6. How many participants should our study have?

The units on which your program is delivered- to individuals, schools or hospitals, or entire regions at a time?- is one of the determinants of the number of participants (“sample size”) for your study. Impact evaluations generally require a large number of units, and the exact number required will depend on the evaluation method you’re using and the size of the impact you expect to find. Picking up subtle changes (such as a small boost in test scores) requires a bigger sample than detecting large changes (such as mortality rates falling by half). The sample size will have major implications for the cost of the impact evaluation.

For more information on sample size calculations, please refer to J-PAL’s guidance on conducting power calculations.

7. Which data sources are available for the impact evaluation?

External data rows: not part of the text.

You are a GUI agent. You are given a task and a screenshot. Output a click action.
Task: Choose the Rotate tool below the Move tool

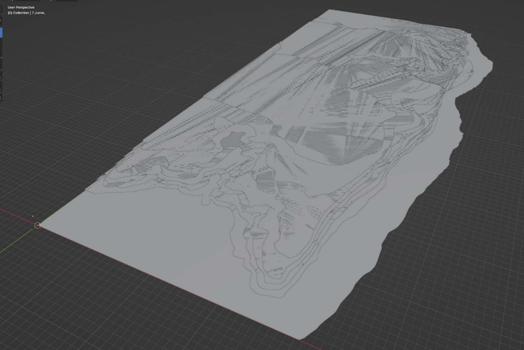(x=1, y=43)
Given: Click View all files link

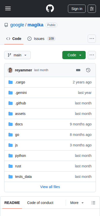Looking at the screenshot, I should 50,187.
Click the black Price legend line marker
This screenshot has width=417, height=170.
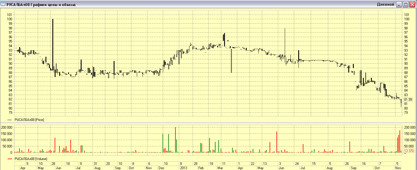click(x=10, y=120)
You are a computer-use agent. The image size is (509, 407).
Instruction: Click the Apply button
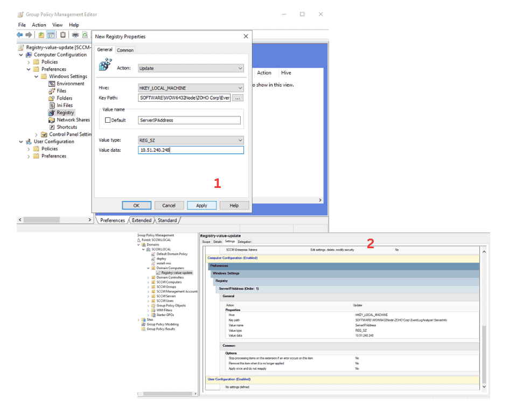201,205
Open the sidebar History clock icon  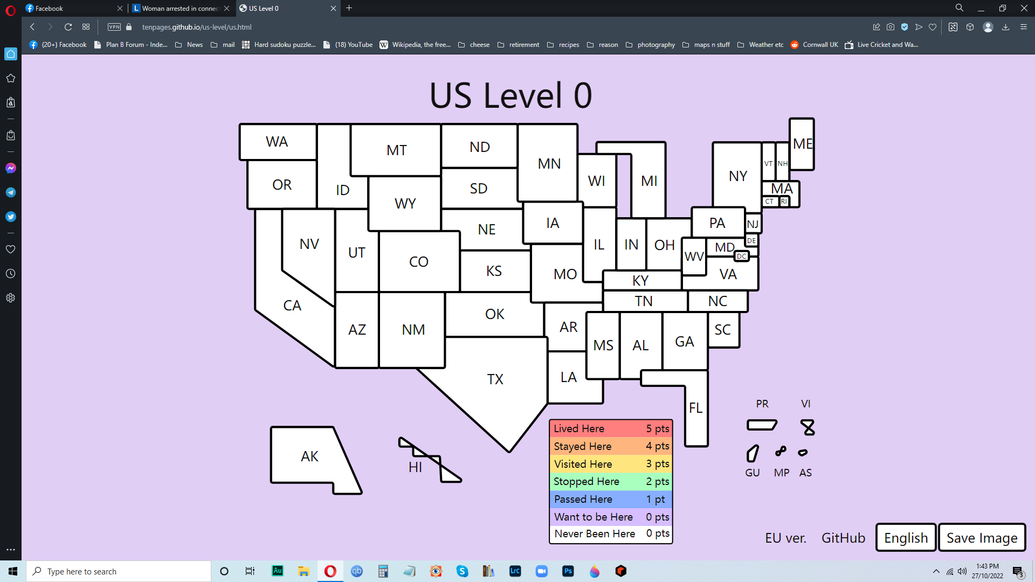[x=10, y=274]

You will either collect data yourself or use data that’s already being collected for operational reasons. We call the latter “administrative data.” Generally, using administrative data will save you time and money. However, it is important to be mindful of the data quality and availability and the information captured by it when using this source. If administrative data is available for your study, have a look at J-PAL’s guidance on using administrative data to see if it is .

8. What is the timeline we are working with?

The timeline of the impact evaluation should leave enough time for outcomes to manifest. For example, if your program works to increase learning levels, it’s unlikely you’ll see a change in test scores until a few months later – and your data collection timelines should account for this.

You can potentially shorten the evaluation timeframe by measuring intermediate outcomes, in cases where there’s a well-established link between the intermediate and final outcome. For example, if you are evaluating the impact of polio vaccinations, you can measure polio vaccine take-up rather than incidence of disease because it is already well-established that polio vaccinations prevent polio.

The timeline of the impact evaluation will also depend on the purpose of the impact evaluation – you may need to shorten the evaluation timeframe if you need the results soon in order to make a major program decision.